Segundo moradores da região, os passageiros precisaram descer do ônibus e aguardar outro veículo para continuar a viagem. Outro coletivo chegou a ir até o local para tentar retirar o ônibus atolado, mas não conseguiu. Um guincho foi acionado para remover o veículo.

Problemas estruturais

Moradores afirmam que o bairro enfrenta problemas estruturais há anos e reclamam da falta de obras e manutenção nas vias. De acordo com relatos feitos, as ruas da região estão tomadas por lama, poças d’água e buracos, dificultando o tráfego de veículos, principalmente ônibus e caminhões.

Um morador afirmou que o bairro está abandonado há pelo menos cinco anos. Segundo ele, não há obras de drenagem ou pavimentação no local, mesmo após sucessivas reclamações da população.

As ruas Teresa Garcia Paim e Lourenço Alves da Costa foram apontadas pelos moradores como algumas das mais críticas do bairro.

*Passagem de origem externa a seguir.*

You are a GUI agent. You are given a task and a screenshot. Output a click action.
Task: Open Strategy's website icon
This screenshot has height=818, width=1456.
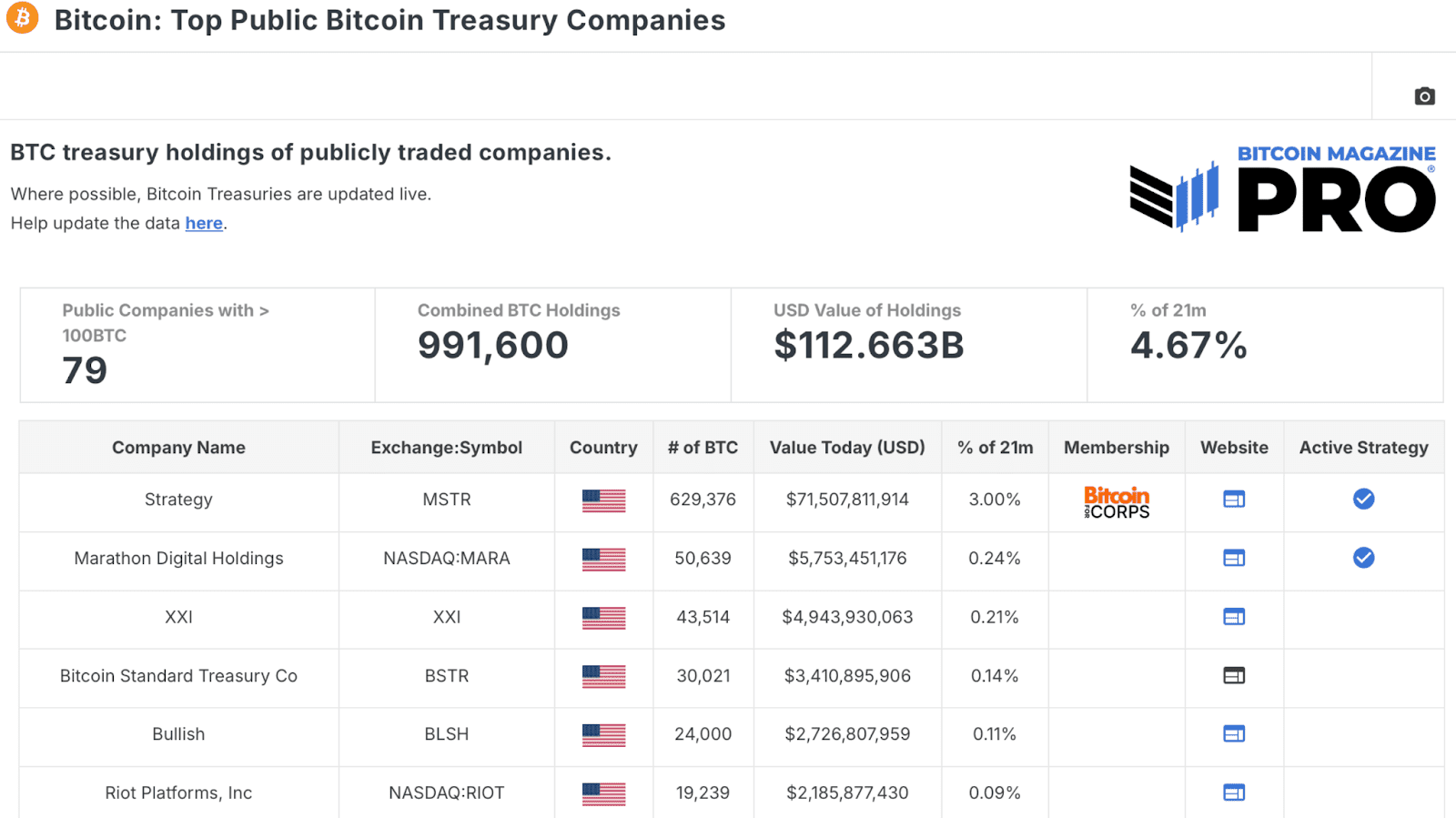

Apesar de já fazer dias desde a última chuva, ainda há grande quantidade de água acumulada e trechos completamente enlameados.

Um dos moradores contou que a região era originalmente um brejo e que nunca foram feitas obras adequadas de drenagem para evitar alagamentos e atoleiros.

Outra reclamação feita pelos moradores é sobre o descarte irregular de água de piscinas diretamente nas ruas, o que agravaria ainda mais a situação da lama e dos pontos de erosão.

Além dos problemas de infraestrutura, moradores também criticaram a atuação da associação de bairro. Segundo relatos, o presidente do bairro não seria presente nem atuante nas reivindicações da comunidade. 

A equipe do TopMídiaNews entrou em contato com a prefeitura de Campo Grande para prestar um posicionamento sobre a situação do bairro.